I am an undergraduate and I am doing my final project about Stokes equations, which can be written in 3-D as:
$${\displaystyle {\begin{aligned}\mu \left({\frac {\partial ^{2}u}{\partial x^{2}}}+{\frac {\partial ^{2}u}{\partial y^{2}}}+{\frac {\partial ^{2}u}{\partial z^{2}}}\right)-{\frac {\partial p}{\partial x}}+f_{x}&=0\\\mu \left({\frac {\partial ^{2}v}{\partial x^{2}}}+{\frac {\partial ^{2}v}{\partial y^{2}}}+{\frac {\partial ^{2}v}{\partial z^{2}}}\right)-{\frac {\partial p}{\partial y}}+f_{y}&=0\\\mu \left({\frac {\partial ^{2}w}{\partial x^{2}}}+{\frac {\partial ^{2}w}{\partial y^{2}}}+{\frac {\partial ^{2}w}{\partial z^{2}}}\right)-{\frac {\partial p}{\partial z}}+f_{z}&=0\\{\partial u \over \partial x}+{\partial v \over \partial y}+{\partial w \over \partial z}&=0\end{aligned}}}$$
I am able to find the fundamental solution. Now, I am trying to find a reference about 3 of the following:
For a rigid body moving on a fluid, how do you find the velocity field of the fluid based on the boundary integral.
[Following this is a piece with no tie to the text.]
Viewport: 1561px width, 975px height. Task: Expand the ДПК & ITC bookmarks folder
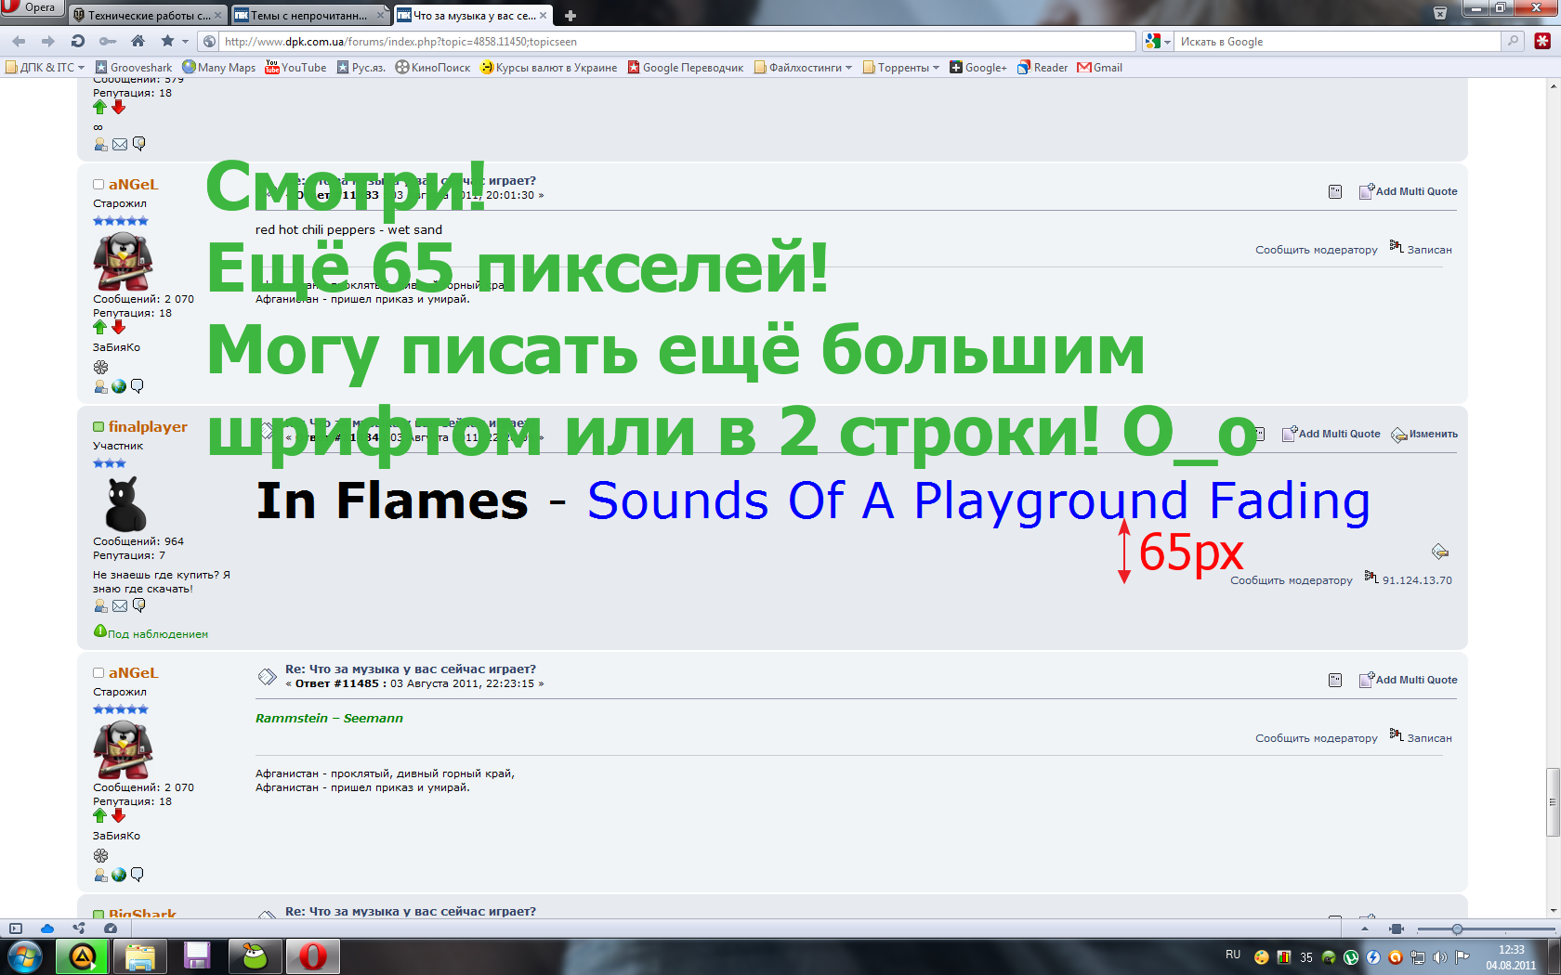click(46, 68)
Find out about the reciprocity relation.
I have found a book by C. POZRIKIDIS regarding these problems, but I cannot really understand the materials. I am writing this post to ask about other references (if any). Please let me know if you guys have any material about these topics. Thank you so much.